INSTRUCTIONS FOR THE TASK: Return the rows that run from the line containing "Image resolution: width=1315" through the line containing "Action: click(596, 53)", copying each line as it appears and including both end lines. Leave the pictures out of your answer.

INPUT FOR THIS TASK:
..........

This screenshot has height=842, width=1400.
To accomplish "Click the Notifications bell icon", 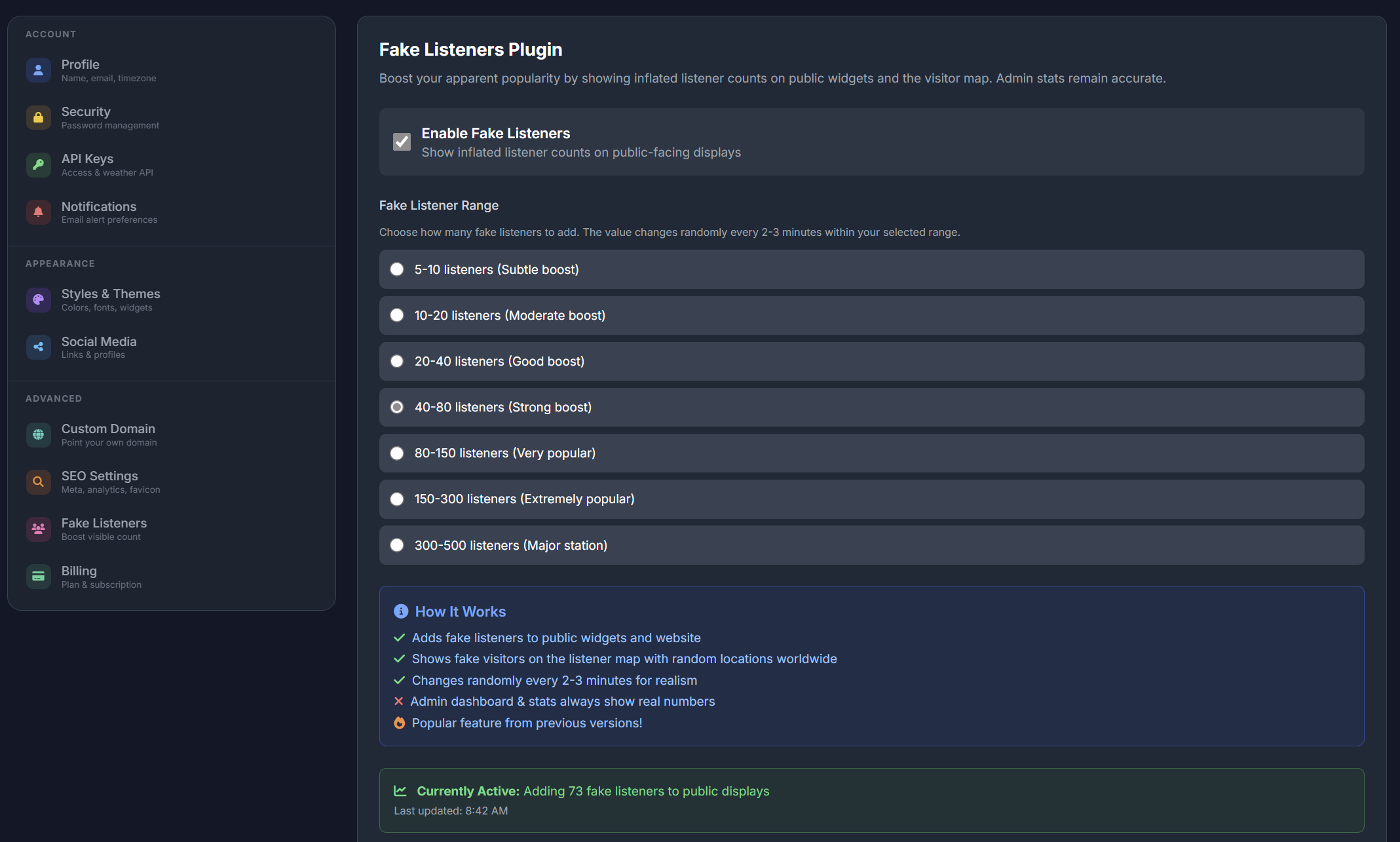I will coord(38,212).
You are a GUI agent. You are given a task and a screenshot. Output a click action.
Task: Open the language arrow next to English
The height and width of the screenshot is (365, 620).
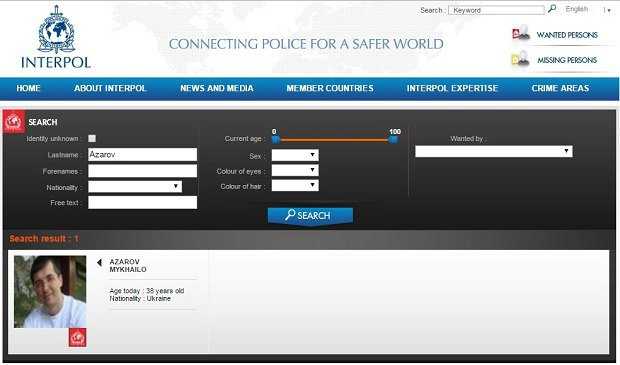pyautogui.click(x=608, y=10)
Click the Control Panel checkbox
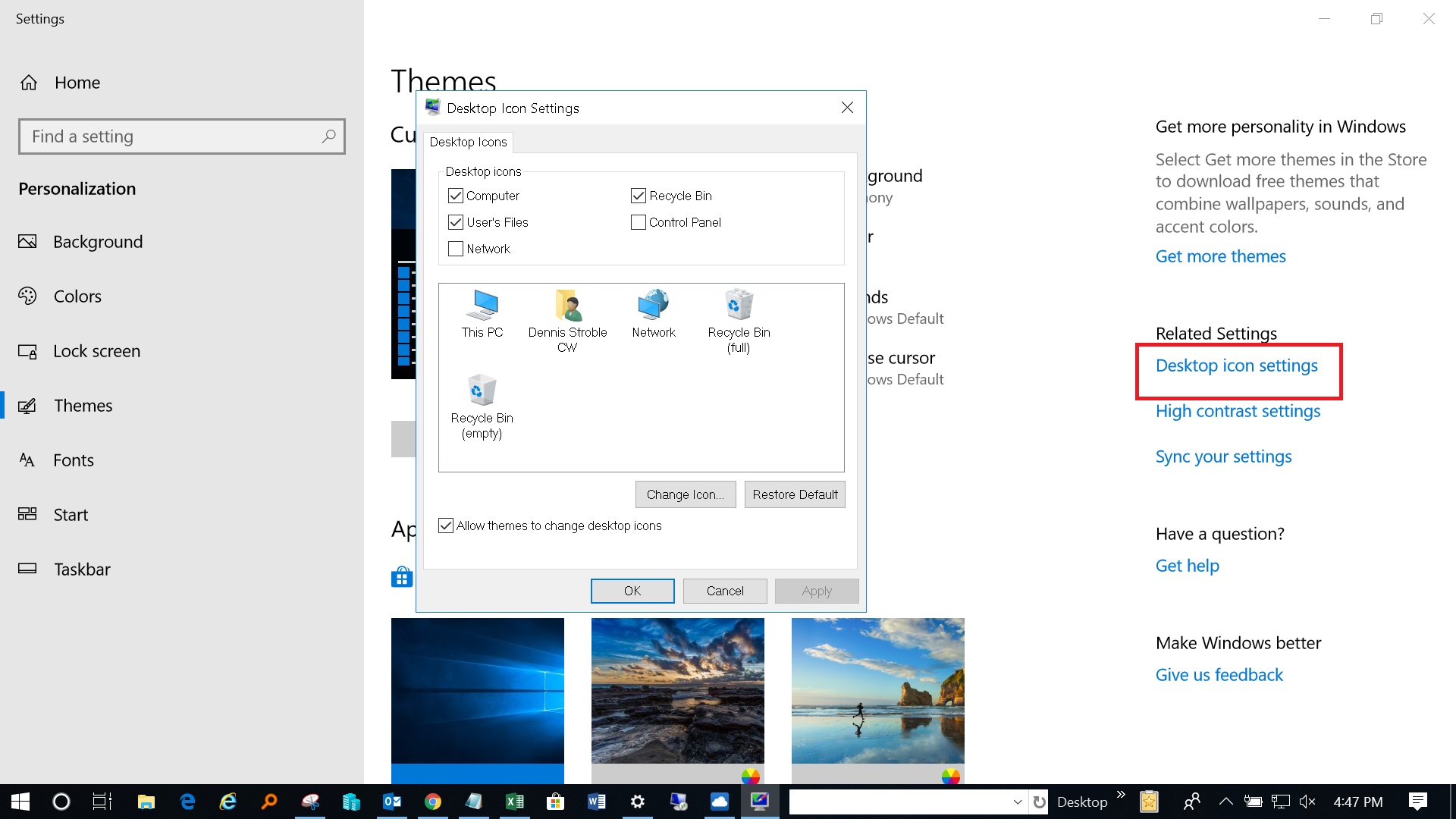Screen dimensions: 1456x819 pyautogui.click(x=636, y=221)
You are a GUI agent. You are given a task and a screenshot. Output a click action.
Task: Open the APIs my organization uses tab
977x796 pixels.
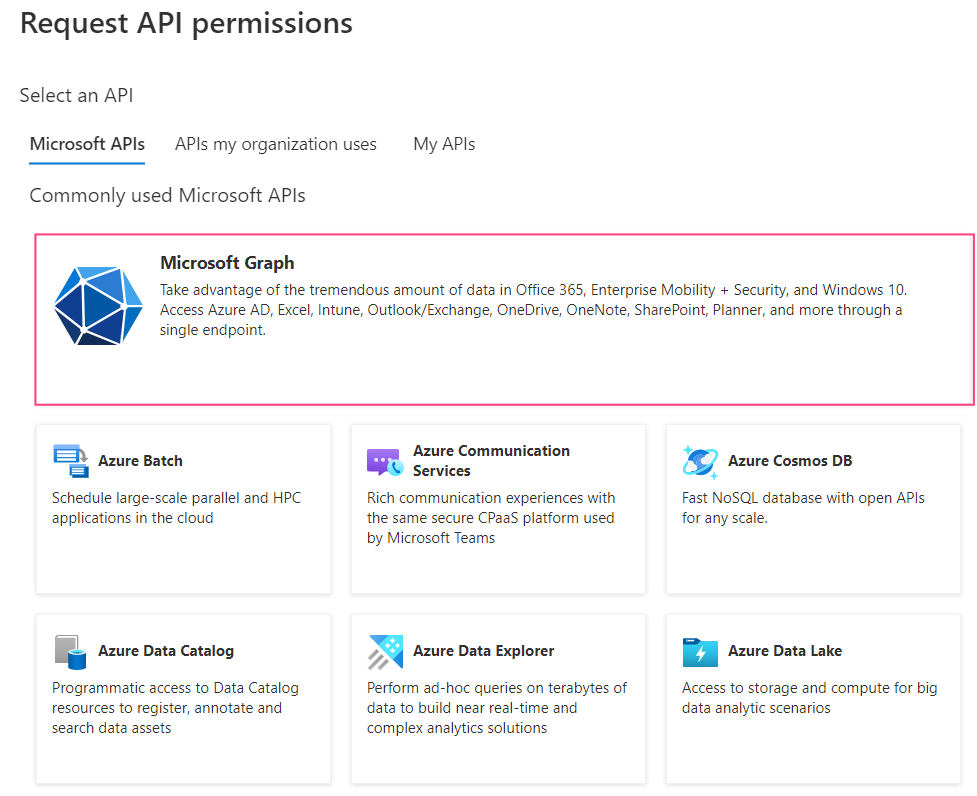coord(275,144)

..........

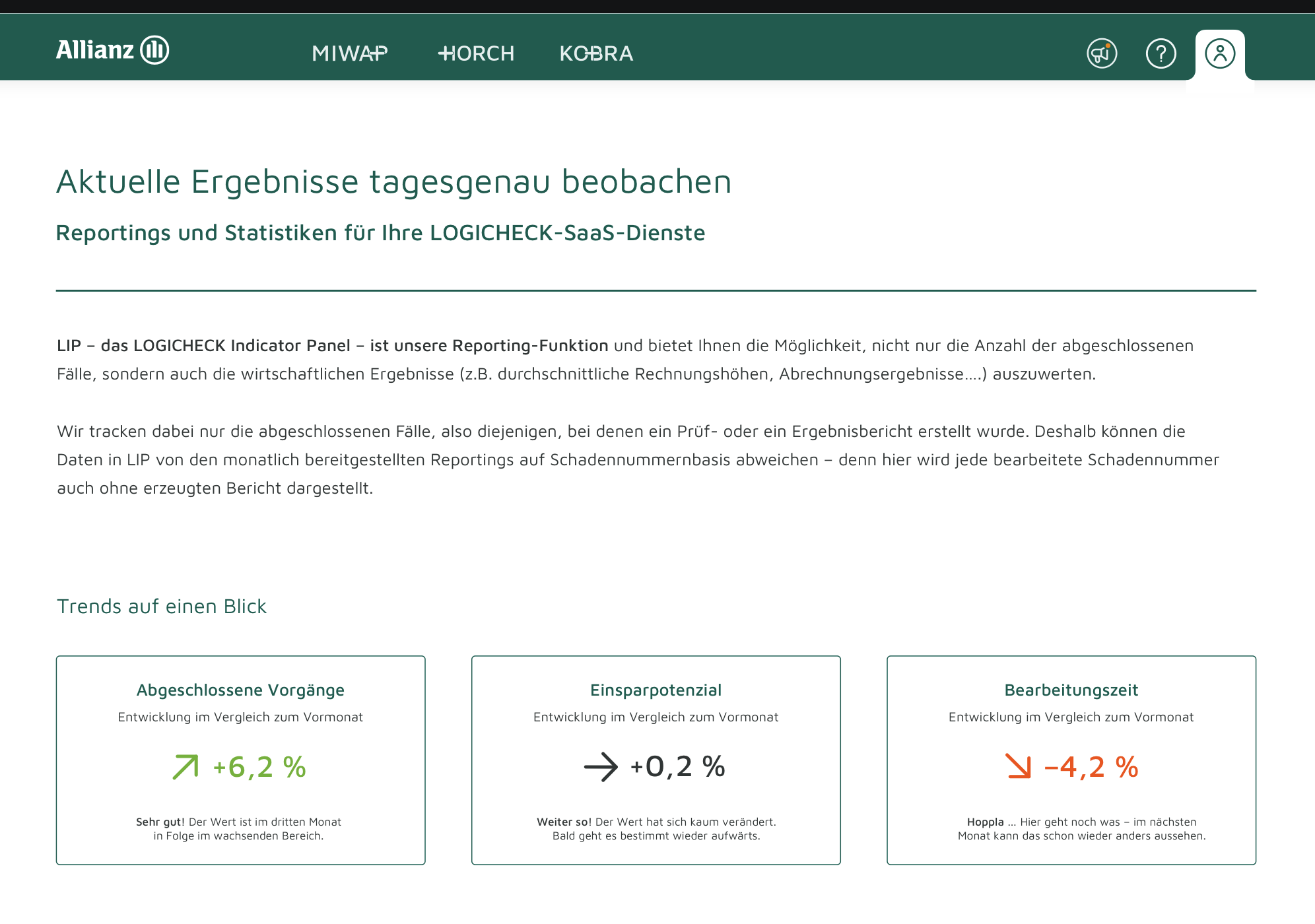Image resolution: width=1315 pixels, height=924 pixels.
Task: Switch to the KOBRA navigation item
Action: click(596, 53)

..........

WRITTEN RESPONSE:
Image resolution: width=1315 pixels, height=924 pixels.
Task: Switch to the KOBRA navigation item
Action: click(596, 53)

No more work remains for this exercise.